Apollo misyonlarından bu yana Ay’dan getirilen taşlar, bilim insanları için adeta bir vakit kapsülü misyonu görüyor. Ortadan geçen onlarca yıla karşın, bu örnekler hala yeni sorulara kapı aralıyor. En dikkat cazip bulgulardan biri de birtakım Ay taşlarının güçlü bir manyetik alana maruz kaldıklarını göstermesi. Bu epeyce enteresan zira Ay’ın bugün bu türlü bir manyetik alanı yok.
Ay’ın geçmişte süreksiz bir manyetik alana sahip olmuş olabileceği düşünülüyor, fakat bu alanın nasıl oluştuğu hala netleşmiş değil. MIT’de yürütülen ve Science Advances mecmuasında yayımlanan yeni bir çalışmada, bu soruya yeni bir karşılık öneriliyor. Araştırmaya nazaran, Ay’ın yüzeyine çarpan büyük bir asteroid, kısa müddetliğine Ay’ın zayıf manyetik alanını güçlendirmiş olabilir. Taşlardaki bu izler de o sırada oluşmuş olabilir.

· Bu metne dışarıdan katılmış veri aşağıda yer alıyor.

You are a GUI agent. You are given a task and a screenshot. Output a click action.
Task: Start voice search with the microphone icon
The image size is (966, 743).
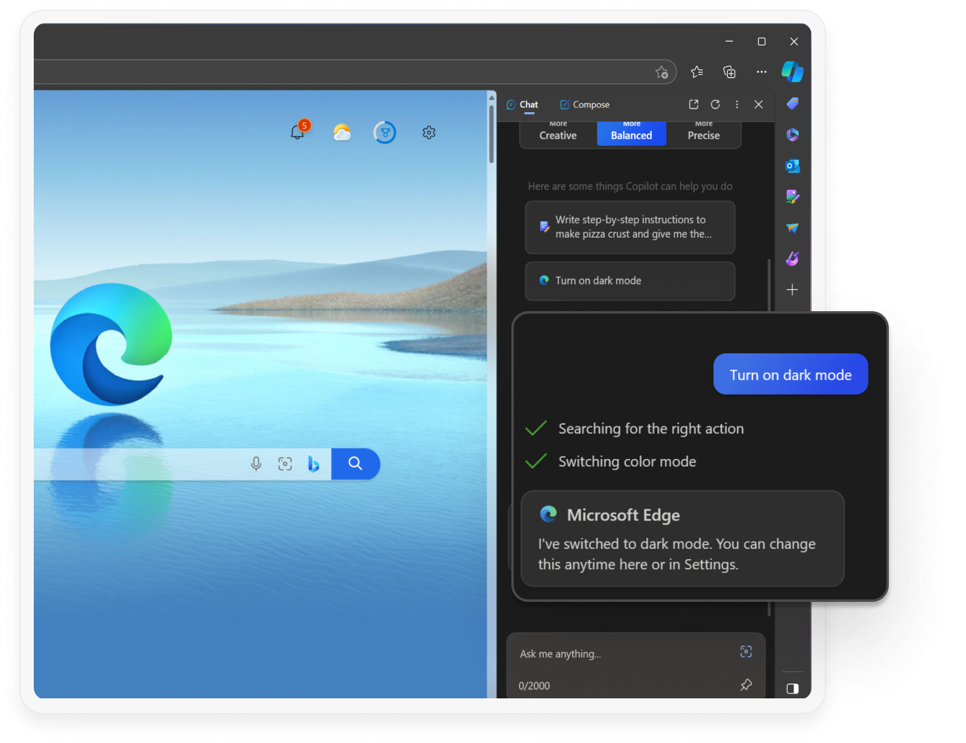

Son yıllarda yapılan müşahedeler ve Çin’in Chang’e misyonlarından elde edilen veriler, Ay’ın erken devirlerinde zayıf da olsa bir manyetik alana sahip olduğunu gösteriyor. Ama bu alanın nasıl ortaya çıktığı konusu hala net değil. Olağanda, bu türlü alanlar gezegenlerin çekirdeklerinde dönen sıvı metallerin oluşturduğu “dinamo” tesiriyle oluşur. Lakin Ay’ın çekirdeği hem küçük, hem de manto ile ortasında önemli bir sıcaklık farkı yok. Bu da klasik dinamo düzeneğinin burada işlememesi manasına geliyor.
Bu nedenle farklı açıklamalar ortaya atılıyor. 2022’de yapılan bir çalışmaya nazaran, genç Ay’ın yüzeyi erimiş kaya ile kaplıydı. Bu dev lav denizleri vakitle soğuyarak ağır kütleler haline geldi ve çekirdeğe yanlışsız çöktü. Bu hareketlilik süreksiz sıcaklık farkları yaratıp kimi periyotlarda kısa müddetli manyetik alanların oluşmasına yol açmış olabilir.
Başka bir bakış açısı ise manyetik izlerin direkt Ay’ın iç süreçleriyle değil, çarpma olaylarıyla bağlantılı olduğunu savunuyor. 2021’de yayımlanan bir çalışmada, daha evvel ölçülen manyetik izlerin tahlil sistemlerinden kaynaklı yanlış yorumlanabileceği öne sürülmüştü. Yeni testlerde CO₂ lazerle tahlil edilen örneklerde, bu izlerin birtakım durumlarda meteorit ya da kuyruklu yıldız çarpmalarıyla ilişkilendirilebileceği görüldü.
MIT’den Benjamin Weiss ve Rona Oran’ın daha evvelki simülasyonlarında, bu çarpışmaların Ay’ın zayıf manyetik alanını süreksiz olarak güçlendirebileceği fikri ortaya atılmıştı. Yeni araştırmada bu fikri bir adım ileriye taşıdılar. Bilhassa Ay’daki büyük Imbrium havzasını oluşturan çarpışmayı temel alan simülasyonlar, çarpma anında oluşan plazma bulutunun, Ay’ın etrafına yayılarak zayıf alanı yaklaşık 40 dakikalığına güçlendirmiş olabileceğini gösteriyor.
Araştırmacılar ayrıyeten, çarpmanın yarattığı şok dalgalarının etraftaki kayaçları atomik seviyede tekrar düzenleyip, bu süreksiz alanla hizalanmalarına neden olmuş olabileceğini düşünüyor. Weiss bu durumu “manyetik bir alanın içinde havaya atılan iskambil kartlarının birebir istikamete dönerek yere inmesi” halinde tanım ediyor.
Ay’dan getirilecek yeni örnekler, bu teorilerin doğrulanması açısından kritik olabilir. Bilhassa NASA’nın Artemis misyonlarıyla toplanacak taşlar, hem manyetik izleri hem de çarpma tesirlerinin fizikî sonuçlarını incelemek için yeni fırsatlar sunabilir. Lakin bu çeşit araştırmaların kesintiye uğramaması için Artemis II ve III üzere misyonların planlandığı üzere yürütülmesi büyük kıymet taşıyor.